To give students a sense of routine and recreate what felt like a school day, these CMO’s blended synchronous and asynchronous learning, depending on the age of the students. Over time, most of the networks started stressing live teaching because it created a “classroom community that many students (and teachers) said they missed.” Uncommon Schools also employed a blend of live and asynchronous instruction but, over time shifted more to non-live teaching “as it learned that family circumstances warranted more instruction that was flexible in timing.”
Here is a sense of the school day for Uncommon high school students in Newark and Camden:
Each day at Uncommon Schools, high school students joined their teachers online for a live lesson or accessed a twenty-minute instructional video from Google Classroom for one of their core academic classes, viewed during its scheduled one-hour class period. During the remaining forty minutes, they accessed the classwork handout from Google Classroom and completed it using guidance from the video and other resources provided to them or from the teacher who stayed online for questions. They submitted their completed work by the end of the one-hour class period. This counted as their attendance and was graded for completion and accuracy. Teachers were available via Zoom during the forty minutes following the video (office hours). Advanced Placement teachers could decide whether to assign additional work outside of the hour period. Grades were based on classwork and assessments.
The 8 CMO’s used different methods to keep parents informed and gauge how well outreach was working. For example,
Uncommon Schools employed attendance and engagement tracking systems and monitored online behavior in great detail. For example, between March 30 and May 22, there were 107,641 web users of its K–8 remote learning, with 571,492 unique page views and visitors from forty-seven states and sixty-three countries (because they provided the world with free access to their remote school)…The most popular video lesson was its “Grade One Week Four Read-Aloud Task Two.”
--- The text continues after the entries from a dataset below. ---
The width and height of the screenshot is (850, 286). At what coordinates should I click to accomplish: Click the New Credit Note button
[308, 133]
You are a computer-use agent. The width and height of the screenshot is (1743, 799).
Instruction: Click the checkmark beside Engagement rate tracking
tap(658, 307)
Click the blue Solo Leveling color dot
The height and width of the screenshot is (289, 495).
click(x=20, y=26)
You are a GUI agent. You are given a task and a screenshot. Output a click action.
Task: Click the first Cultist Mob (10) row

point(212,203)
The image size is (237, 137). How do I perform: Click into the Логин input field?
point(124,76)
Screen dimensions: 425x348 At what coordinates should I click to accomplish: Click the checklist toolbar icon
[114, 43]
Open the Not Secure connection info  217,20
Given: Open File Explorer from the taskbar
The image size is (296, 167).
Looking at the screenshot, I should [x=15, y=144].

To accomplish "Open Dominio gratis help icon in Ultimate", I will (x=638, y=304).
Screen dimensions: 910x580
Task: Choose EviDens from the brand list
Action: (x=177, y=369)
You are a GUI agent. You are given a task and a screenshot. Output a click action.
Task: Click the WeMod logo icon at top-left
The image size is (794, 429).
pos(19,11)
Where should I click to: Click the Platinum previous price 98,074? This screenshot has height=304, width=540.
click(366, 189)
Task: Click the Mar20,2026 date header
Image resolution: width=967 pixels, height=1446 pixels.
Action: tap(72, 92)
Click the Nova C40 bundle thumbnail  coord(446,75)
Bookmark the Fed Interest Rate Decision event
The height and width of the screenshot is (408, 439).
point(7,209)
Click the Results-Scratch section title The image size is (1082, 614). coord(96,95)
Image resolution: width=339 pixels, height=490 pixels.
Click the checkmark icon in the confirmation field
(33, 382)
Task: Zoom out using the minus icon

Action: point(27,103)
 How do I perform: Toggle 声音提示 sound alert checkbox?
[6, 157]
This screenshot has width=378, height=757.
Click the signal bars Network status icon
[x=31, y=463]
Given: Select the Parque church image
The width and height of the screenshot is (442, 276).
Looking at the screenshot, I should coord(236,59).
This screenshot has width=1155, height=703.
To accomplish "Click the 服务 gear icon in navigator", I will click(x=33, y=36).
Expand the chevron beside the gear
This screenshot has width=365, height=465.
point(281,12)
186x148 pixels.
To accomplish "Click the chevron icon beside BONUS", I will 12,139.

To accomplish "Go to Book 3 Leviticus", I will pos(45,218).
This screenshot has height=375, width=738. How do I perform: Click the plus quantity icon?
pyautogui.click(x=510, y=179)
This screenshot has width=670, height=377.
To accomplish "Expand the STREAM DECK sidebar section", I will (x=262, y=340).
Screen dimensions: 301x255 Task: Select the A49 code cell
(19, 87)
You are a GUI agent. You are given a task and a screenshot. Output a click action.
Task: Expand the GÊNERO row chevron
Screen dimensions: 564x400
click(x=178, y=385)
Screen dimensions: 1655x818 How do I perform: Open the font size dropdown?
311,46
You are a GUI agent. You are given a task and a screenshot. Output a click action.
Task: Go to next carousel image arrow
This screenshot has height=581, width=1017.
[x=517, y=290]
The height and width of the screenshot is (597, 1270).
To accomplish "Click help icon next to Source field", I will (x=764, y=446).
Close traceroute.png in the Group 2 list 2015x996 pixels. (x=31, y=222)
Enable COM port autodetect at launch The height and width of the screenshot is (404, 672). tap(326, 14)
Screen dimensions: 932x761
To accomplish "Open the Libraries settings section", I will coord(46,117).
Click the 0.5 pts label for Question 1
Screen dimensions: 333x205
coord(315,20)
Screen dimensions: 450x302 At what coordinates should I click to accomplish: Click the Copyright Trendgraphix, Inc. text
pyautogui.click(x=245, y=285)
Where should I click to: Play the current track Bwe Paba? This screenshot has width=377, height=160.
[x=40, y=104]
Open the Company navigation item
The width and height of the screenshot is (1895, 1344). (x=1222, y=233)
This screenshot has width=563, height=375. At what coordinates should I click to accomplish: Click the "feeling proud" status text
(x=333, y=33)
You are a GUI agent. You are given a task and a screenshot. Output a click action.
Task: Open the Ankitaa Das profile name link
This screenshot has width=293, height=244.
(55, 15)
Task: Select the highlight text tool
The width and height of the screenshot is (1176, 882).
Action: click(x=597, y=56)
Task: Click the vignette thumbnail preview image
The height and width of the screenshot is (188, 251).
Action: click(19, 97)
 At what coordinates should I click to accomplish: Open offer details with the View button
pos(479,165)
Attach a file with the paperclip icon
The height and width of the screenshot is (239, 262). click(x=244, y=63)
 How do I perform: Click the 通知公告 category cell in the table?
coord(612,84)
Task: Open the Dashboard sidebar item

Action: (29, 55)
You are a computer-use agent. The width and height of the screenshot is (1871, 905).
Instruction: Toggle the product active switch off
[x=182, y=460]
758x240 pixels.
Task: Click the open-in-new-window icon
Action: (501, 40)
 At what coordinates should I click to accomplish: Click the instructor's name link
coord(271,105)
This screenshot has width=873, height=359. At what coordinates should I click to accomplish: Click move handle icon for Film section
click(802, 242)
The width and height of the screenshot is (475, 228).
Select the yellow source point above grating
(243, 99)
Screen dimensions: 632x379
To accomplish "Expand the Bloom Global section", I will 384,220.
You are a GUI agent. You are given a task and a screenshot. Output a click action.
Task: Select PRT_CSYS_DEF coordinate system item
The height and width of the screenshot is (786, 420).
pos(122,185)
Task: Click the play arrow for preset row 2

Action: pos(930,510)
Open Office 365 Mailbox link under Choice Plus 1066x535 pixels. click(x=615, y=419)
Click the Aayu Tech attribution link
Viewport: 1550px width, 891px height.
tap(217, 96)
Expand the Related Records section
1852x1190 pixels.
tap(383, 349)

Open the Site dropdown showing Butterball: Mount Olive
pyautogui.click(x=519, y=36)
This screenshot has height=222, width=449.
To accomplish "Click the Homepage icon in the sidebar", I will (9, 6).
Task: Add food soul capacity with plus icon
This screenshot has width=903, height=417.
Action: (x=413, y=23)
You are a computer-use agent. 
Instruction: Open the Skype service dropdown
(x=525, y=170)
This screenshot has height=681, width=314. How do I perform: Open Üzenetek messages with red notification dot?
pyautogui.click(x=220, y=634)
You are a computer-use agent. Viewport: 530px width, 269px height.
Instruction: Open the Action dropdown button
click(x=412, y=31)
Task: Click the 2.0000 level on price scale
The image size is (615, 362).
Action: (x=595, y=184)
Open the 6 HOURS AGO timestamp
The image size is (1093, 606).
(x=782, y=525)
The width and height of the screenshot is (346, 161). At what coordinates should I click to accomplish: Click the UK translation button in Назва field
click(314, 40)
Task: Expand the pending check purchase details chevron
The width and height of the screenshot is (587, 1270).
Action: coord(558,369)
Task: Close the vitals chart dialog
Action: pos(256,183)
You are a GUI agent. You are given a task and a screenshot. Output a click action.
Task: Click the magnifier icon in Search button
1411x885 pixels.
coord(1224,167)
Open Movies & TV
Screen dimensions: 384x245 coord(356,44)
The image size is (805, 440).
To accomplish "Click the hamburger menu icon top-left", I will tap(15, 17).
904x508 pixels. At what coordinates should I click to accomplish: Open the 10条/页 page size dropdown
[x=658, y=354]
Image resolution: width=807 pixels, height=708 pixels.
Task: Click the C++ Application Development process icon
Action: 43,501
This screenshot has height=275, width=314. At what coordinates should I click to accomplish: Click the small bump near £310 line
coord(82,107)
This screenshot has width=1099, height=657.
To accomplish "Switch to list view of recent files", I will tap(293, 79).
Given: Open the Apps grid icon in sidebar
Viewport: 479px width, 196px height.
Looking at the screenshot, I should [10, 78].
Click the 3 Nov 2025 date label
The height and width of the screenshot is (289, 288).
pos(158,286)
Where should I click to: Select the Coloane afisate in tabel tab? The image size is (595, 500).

The final key action, embracing a team approach to teaching, resulted in this innovation from Uncommon:
At Uncommon Schools, master teachers with the highest student-achievement results recorded video lessons that were used across the whole network in grades K–8, freeing other teachers to focus on small-group facilitation via Zoom, reteaching when necessary, grading assignments, providing feedback, conducting student and family outreach, and holding office hours.
(Why can’t traditional districts do this? Why can’t “master teachers with the highest student-achievement results” in the whole district, county, or, heck, the whole state, “record video lessons” so all students, regardless of ZIP code, have access not only to masterful teaching but additional time in small groups and one-on-one instruction from their home district teachers?)
There is more to the report than I’ve covered here. Vanourek addresses whether these CMO’s successes can be replicated and focuses on the primary importance of close student-teacher relationships: According to Uncommon high school principal Sean Healey, “Our kids are incredible and very resilient. They said, ‘Let me dive in and embrace this.’ That was grounded in relationships where the students know the teachers and staff really love them.” Tameka Royal, principal of Uncommon Schools’ North Star Fairmount Elementary School, noted, “During the crisis, we saw beautiful acts of teacher commitment to their students and schools.”
Can we replicate these successes in the traditional school sector?
If we can’t, they’ll be a whole generation of students paying the price.